RINGLAND, P.J., and M. POWELL, J., concur.

FootNotes


1. Other relevant portions of R.C. 5701.02 include: (B)(1) "Building" means a permanent fabrication or construction, attached or affixed to land, consisting of foundations, walls, columns, girders, beams, floors, and a roof, or some combination of these elemental parts, that is intended as a habitation or shelter for people or animals or a shelter for tangible personal property, and that has structural integrity independent of the tangible personal property, if any, it is designed to shelter. "Building" includes a manufactured or mobile home building as defined in division (B)(2) of this section. * * * (C) "Fixture" means an item of tangible personal property that has become permanently attached or affixed to the land or to a building, structure, or improvement, and that primarily benefits the realty and not the business, if any, conducted by the occupant on the premises. (D) "Improvement" means, with respect to a building or structure, a permanent addition, enlargement, or alteration that, had it been constructed at the same time as the building or structure, would have been considered a part of the building or structure. (E) "Structure" means a permanent fabrication or construction, other than a building, that is attached or affixed to land, and that increases or enhances utilization or enjoyment of the land. "Structure" includes, but is not limited to, bridges, trestles, dams, storage silos for agricultural products, fences, and walls.

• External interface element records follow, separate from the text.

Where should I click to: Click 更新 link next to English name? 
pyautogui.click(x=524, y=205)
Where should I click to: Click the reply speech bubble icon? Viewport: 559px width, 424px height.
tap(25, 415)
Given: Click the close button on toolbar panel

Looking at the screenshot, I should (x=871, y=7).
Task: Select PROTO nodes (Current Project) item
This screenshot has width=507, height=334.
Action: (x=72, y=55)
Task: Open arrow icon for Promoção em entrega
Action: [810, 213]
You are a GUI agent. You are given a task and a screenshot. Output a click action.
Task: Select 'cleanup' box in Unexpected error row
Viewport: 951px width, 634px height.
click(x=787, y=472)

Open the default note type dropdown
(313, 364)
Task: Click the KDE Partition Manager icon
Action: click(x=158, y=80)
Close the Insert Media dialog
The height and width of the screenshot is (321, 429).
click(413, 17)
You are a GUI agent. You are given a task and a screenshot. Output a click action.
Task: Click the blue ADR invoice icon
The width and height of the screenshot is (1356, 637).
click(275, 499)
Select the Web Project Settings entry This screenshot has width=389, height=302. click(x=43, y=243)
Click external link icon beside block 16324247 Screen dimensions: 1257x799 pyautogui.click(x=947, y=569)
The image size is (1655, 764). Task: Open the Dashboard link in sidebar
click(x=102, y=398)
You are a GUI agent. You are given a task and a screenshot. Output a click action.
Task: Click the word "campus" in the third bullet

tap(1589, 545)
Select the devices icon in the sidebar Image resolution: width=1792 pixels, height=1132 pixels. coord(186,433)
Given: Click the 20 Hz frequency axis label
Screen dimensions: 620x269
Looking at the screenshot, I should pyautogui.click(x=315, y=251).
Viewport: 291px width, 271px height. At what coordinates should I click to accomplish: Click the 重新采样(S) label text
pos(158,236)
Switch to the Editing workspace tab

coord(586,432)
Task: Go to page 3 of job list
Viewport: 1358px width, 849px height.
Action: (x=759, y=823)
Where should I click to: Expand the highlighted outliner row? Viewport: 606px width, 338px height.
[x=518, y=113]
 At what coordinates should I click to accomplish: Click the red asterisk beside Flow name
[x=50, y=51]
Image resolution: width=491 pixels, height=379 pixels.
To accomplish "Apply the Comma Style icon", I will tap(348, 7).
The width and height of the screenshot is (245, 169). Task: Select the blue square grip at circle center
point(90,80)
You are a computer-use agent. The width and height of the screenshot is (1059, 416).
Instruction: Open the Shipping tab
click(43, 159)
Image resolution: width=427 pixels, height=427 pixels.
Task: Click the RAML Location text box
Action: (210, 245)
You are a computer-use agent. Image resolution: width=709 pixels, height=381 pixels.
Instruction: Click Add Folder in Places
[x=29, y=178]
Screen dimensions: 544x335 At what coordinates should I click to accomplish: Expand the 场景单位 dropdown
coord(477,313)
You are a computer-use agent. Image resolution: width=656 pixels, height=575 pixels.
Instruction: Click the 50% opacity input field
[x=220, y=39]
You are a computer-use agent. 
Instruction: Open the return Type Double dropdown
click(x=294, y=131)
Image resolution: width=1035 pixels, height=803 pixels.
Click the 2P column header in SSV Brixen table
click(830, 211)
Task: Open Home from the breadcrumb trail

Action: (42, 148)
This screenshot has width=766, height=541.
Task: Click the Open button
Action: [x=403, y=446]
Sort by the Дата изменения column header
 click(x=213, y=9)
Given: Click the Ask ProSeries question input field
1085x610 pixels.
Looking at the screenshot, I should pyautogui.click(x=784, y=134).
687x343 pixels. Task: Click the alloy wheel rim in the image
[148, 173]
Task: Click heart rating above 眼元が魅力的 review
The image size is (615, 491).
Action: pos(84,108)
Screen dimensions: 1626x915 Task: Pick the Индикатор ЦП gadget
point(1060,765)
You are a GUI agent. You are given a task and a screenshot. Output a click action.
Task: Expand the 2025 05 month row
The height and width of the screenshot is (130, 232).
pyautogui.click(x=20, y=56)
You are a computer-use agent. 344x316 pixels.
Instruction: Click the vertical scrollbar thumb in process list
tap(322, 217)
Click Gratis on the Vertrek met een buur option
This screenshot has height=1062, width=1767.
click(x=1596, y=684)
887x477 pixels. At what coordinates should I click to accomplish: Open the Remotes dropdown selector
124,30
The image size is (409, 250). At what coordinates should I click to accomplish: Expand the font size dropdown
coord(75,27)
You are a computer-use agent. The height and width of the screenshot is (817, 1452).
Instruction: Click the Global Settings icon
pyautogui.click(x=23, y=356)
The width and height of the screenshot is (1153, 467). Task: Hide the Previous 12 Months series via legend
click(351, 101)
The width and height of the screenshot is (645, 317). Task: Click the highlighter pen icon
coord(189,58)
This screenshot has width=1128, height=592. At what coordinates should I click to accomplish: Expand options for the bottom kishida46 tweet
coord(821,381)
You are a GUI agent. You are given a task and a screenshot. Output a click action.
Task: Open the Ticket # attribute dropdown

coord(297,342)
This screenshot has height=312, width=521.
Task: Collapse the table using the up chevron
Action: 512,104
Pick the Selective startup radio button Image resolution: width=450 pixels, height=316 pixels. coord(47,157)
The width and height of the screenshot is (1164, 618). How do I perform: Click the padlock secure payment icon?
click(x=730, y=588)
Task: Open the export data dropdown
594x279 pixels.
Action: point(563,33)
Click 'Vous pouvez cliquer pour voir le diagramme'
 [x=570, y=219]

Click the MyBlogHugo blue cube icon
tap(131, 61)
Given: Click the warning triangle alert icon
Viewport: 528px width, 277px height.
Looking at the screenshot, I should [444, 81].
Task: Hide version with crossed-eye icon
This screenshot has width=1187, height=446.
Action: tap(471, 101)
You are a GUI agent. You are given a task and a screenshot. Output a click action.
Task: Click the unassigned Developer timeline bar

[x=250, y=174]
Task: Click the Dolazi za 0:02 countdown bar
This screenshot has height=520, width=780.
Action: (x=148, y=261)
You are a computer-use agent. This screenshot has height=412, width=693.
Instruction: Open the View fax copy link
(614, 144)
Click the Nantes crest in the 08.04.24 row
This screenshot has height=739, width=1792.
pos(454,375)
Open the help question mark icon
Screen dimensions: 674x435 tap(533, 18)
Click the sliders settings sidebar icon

2. The full text of R.C. 5701.03(B) is as follows: "Business fixture" means an item of tangible personal property that has become permanently attached or affixed to the land or to a building, structure, or improvement, and that primarily benefits the business conducted by the occupant on the premises and not the realty. "Business fixture" includes, but is not limited to, machinery, equipment, signs, storage bins and tanks, whether above or below ground, and broadcasting, transportation, transmission, and distribution systems, whether above or below ground. "Business fixture" also means those portions of buildings, structures, and improvements that are specially designed, constructed, and used for the business conducted in the building, structure, or improvement, including, but not limited to, foundations and supports for machinery and equipment. "Business fixture" does not include fixtures that are common to buildings, including, but not limited to, heating, ventilation, and air conditioning systems primarily used to control the environment for people or animals, tanks, towers, and lines for potable water or water for fire control, electrical and communication lines, and other fixtures that primarily benefit the realty and not the business conducted by the occupant on the premises.